As the weeks went by, I changed my mind every day, if not every hour. The only firm decision I made was that I'd make a formal announcement about my plans on November 9 at the Baltimore Civic Center in a program entitled “An Evening with Sugar Ray.” I could never do anything quietly, could I? I invited family and friends, including Howard Cosell, who kindly agreed to be master of ceremonies. We sold tickets at two dollars apiece, the proceeds going to a fund to provide summer jobs for kids in Baltimore. The night promised to have all the excitement of a title fight . . . except for the fight itself.
About a week before the announcement, I made the decision: I would retire. I could not imagine going against my fans. I wanted more than anything to please them while I was in the ring, and the same desire carried over to
leaving
the ring. If I resumed my career, I'd be violating the trust they had placed in me since the Olympics, when, of everyone in the fight game, I was the lucky one chosen to succeed Ali. By yielding to common sense, I'd demonstrate that their faith in me was well deserved, that I was, indeed, the rare prizefighter to exit the stage at the proper time. I revealed my feelings in a
Sports Illustrated
cover piece, set to hit the newsstands a few days after the ceremony in Baltimore. The byline said it all: “by Ray Charles Leonard, as told to Pat Putnam,” the magazine's boxing writer. I was Ray now. Sugar Ray belonged in the past.

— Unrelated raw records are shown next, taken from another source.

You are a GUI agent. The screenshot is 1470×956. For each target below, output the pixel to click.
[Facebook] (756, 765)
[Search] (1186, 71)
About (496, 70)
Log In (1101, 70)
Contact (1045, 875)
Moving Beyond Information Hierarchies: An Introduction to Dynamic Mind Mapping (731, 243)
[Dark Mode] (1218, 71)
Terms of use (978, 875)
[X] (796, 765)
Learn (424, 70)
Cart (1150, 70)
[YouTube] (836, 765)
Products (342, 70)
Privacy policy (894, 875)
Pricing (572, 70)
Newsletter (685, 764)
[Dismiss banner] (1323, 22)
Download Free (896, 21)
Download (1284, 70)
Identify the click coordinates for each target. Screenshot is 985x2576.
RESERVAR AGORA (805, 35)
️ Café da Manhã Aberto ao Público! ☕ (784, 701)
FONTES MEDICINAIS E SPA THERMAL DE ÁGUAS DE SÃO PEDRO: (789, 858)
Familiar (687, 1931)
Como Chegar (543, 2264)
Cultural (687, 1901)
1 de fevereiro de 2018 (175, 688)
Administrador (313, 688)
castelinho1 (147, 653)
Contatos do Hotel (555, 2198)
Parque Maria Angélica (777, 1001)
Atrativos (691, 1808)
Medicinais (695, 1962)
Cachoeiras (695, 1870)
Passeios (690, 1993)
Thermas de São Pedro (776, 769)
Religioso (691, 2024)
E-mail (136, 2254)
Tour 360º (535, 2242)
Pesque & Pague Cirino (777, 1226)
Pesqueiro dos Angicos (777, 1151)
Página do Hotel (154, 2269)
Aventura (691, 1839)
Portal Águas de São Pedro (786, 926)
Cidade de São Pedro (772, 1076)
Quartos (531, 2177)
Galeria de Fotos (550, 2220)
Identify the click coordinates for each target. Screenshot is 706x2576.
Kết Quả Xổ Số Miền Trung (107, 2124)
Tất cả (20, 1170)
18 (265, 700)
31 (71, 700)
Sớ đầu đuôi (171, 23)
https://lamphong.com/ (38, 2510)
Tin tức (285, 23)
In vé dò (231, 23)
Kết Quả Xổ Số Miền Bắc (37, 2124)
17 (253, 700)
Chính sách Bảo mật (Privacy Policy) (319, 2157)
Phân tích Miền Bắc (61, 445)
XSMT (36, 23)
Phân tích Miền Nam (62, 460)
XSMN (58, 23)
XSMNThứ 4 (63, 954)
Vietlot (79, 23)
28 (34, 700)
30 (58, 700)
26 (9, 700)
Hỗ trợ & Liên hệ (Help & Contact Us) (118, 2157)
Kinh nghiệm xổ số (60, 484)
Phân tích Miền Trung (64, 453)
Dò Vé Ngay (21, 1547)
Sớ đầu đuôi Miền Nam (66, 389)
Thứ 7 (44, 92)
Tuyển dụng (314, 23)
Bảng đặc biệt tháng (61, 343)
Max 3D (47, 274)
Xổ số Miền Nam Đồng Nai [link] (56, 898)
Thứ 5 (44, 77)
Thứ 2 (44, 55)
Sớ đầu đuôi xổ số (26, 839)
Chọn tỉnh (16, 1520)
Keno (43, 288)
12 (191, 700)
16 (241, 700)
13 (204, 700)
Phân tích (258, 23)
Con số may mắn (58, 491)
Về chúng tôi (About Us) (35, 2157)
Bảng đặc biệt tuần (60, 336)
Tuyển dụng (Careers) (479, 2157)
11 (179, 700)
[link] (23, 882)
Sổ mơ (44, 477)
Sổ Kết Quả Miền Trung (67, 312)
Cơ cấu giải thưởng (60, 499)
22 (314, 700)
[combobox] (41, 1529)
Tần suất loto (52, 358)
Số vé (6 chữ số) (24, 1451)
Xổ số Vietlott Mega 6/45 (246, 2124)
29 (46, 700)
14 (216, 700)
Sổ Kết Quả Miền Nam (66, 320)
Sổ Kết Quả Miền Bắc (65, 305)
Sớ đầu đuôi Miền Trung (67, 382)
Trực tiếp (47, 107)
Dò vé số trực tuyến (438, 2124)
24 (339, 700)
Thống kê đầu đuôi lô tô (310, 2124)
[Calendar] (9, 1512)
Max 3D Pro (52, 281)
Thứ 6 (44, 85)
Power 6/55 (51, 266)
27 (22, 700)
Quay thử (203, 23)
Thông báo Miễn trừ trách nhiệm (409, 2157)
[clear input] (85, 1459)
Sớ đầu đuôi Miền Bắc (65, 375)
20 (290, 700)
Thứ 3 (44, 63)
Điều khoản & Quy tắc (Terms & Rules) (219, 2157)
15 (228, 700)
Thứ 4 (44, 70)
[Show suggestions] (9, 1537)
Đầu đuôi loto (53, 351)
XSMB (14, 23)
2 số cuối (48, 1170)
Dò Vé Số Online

When the night arrived, the suspense in Baltimore was exactly the mood I was looking for. Nobody, not even Juanita or Mike or my parents, knew for sure what I would tell the crowd. The trouble was, neither did I.
I thought I knew. Why else would I have agreed to the
SI
interview? Yet while I waited in the dressing room, as the crowd, which included Ali and Hagler, took their seats, I began to have second thoughts. There was only one way to regain control.
“Give me my medicine,” I told Kenny and Joe Broddie, who carried it with them.
That's what I called coke, as if it were a prescription to make me feel better, which I suppose it did. I took a few hits but I still wasn't relaxed. I took a few more. The extra hits did the trick. The boys checked the outside of my nostrils to make certain there was no residue of powder. Imagine if I had missed a spot and it was caught on camera. I could have retired and been arrested on the same night.
Howard seized the microphone in the makeshift ring that had been set up and the event got under way. While the approximately seventy-five hundred fans in attendance saw highlights of my greatest fights, I couldn't help but think back to my first pro bout against Luis Vega, staged in this very same arena five years earlier. A lot had happened in those five years. I had grown from a boxer into a fighter, a boy into a man. My mind continued to wander as Ali entertained the crowd. It was only six years since Charlie Brotman and I visited with him in his dressing room at Yankee Stadium before the Norton fight. It was a lifetime ago.